Kubernetes Networking in Production: Surviving the Overlay Maze
Let’s be honest: Kubernetes networking is where the dream of "container orchestration" usually wakes up screaming. You deploy a microservice, the pod status turns green, but `curl` times out. Is it DNS? Is it the iptables rules? Or did you hit a Maximum Transmission Unit (MTU) mismatch between the overlay and the underlay? I have spent more Friday nights debugging packet drops in `kube-proxy` than I care to admit.
If you are running Kubernetes in production in 2020, the "it works on my machine" mentality is a liability. The flat network model Kubernetes mandates is elegant in theory but brutal in practice if you don't understand what's happening under the hood. In this deep dive, we are going to dissect the CNI (Container Network Interface), discuss why `ipvs` beats `iptables` at scale, and look at why hosting this in Norway (specifically on compliant infrastructure like CoolVDS) is no longer just about latency—it's about legal survival.
The Lie of the "Flat Network"
Kubernetes assumes every pod can talk to every other pod without Network Address Translation (NAT). This is the golden rule. But unless you are running on a pure routed network (like BGP with Calico in direct mode), you are likely wrapping packets inside packets. This encapsulation (VXLAN or IPIP) costs CPU cycles. If your underlying VPS infrastructure has "noisy neighbors" stealing your CPU time, that network processing stalls, and your latency spikes.
I recently audited a cluster for a fintech startup in Oslo. They were complaining about random 500ms delays on internal API calls. They blamed the code. I blamed the infrastructure.
Pro Tip: Always check your node's entropy and CPU steal time. Networking is CPU intensive. If%st(steal time) intopis above 2-3%, your network throughput will suffer regardless of your CNI configuration.
Choosing Your Weapon: CNI Plugins in 2020
The Container Network Interface (CNI) is the translation layer between the Kubelet and the network. Choosing the wrong one is a migration nightmare waiting to happen.
| CNI Plugin | Mechanism | Pros | Cons |
|---|---|---|---|
| Flannel | VXLAN | Dead simple.
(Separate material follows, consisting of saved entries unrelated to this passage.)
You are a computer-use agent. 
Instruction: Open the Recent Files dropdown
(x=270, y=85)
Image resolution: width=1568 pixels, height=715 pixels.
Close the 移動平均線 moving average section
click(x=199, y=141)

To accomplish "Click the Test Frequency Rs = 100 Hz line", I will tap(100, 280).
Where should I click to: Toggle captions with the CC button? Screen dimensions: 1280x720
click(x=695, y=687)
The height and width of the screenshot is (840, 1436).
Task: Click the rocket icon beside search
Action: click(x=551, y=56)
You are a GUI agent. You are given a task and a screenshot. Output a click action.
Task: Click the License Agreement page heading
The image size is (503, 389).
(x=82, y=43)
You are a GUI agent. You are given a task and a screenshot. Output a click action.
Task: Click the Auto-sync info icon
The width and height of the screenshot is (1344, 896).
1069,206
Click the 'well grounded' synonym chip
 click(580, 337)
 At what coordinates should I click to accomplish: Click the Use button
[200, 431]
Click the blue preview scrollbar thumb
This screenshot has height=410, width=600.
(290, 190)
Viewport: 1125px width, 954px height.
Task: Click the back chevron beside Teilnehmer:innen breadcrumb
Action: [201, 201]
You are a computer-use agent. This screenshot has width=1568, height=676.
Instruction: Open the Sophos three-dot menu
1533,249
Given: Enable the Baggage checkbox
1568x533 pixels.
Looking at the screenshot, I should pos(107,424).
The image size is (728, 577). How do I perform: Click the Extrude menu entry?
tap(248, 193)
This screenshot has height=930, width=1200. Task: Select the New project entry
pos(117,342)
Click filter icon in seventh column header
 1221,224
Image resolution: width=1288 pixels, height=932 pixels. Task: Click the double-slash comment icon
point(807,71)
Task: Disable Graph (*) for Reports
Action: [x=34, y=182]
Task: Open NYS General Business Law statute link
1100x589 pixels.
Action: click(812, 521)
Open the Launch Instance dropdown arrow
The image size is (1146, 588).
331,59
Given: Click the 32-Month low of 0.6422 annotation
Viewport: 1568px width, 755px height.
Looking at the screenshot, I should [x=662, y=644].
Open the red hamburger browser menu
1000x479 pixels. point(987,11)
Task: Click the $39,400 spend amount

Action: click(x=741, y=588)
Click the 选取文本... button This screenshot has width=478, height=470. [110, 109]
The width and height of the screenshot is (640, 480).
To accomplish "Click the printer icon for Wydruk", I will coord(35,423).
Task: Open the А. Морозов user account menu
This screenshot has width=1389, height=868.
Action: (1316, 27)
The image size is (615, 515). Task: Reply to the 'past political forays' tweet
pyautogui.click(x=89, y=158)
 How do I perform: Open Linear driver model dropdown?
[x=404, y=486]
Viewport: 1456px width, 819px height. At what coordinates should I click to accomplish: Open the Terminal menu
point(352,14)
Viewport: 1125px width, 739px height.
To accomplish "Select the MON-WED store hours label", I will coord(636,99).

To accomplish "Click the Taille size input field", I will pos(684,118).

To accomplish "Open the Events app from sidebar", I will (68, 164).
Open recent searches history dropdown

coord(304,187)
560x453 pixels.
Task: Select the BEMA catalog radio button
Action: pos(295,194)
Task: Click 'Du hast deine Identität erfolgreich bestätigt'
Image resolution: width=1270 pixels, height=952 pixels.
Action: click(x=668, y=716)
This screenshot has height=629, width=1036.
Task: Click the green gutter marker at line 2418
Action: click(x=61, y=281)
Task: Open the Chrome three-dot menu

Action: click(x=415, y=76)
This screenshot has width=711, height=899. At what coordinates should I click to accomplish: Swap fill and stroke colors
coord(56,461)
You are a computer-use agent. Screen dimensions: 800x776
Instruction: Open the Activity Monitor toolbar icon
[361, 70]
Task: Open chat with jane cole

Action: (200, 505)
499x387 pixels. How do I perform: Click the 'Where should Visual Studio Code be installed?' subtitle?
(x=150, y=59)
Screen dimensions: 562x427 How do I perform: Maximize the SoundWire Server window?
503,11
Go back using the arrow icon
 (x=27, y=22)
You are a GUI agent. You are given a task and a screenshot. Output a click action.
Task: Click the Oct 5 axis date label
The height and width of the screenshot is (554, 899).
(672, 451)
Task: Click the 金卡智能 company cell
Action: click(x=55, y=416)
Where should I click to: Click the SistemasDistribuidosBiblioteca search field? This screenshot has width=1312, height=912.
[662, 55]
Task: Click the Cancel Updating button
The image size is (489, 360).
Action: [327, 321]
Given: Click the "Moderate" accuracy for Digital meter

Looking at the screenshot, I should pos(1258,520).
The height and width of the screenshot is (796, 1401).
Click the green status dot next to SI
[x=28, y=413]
Works everywhere. | No Network Policies. Security is zero. |
| Calico | BGP / IPIP | Enterprise-grade security policies. High performance. | Complex to debug if BGP breaks. |
| Weave Net | Mesh VXLAN | Encryption out of the box. | Can be resource-heavy on large clusters. |
For most serious deployments on CoolVDS, I recommend Calico. Why? Because Network Policies are mandatory for security. You cannot afford to have your front-end web scraper talking directly to your payment database just because they live in the same cluster.
Deploying Calico (The Right Way)
Don't just apply the default manifest blindly. You need to ensure the MTU matches your underlying interface. The standard Ethernet MTU is 1500. VXLAN headers add 50 bytes. If your inner packet is 1500, it fragments, and performance tanks.
# Inspecting the current MTU on your node
ip addr show eth0 | grep mtu
# When applying Calico, you might need to adjust the veth MTU via the ConfigMap
kind: ConfigMap
apiVersion: v1
metadata:
name: calico-config
namespace: kube-system
data:
veth_mtu: "1440" # Safe bet for VXLAN/IPIP overlays
Service Discovery: When DNS Breaks (And It Will)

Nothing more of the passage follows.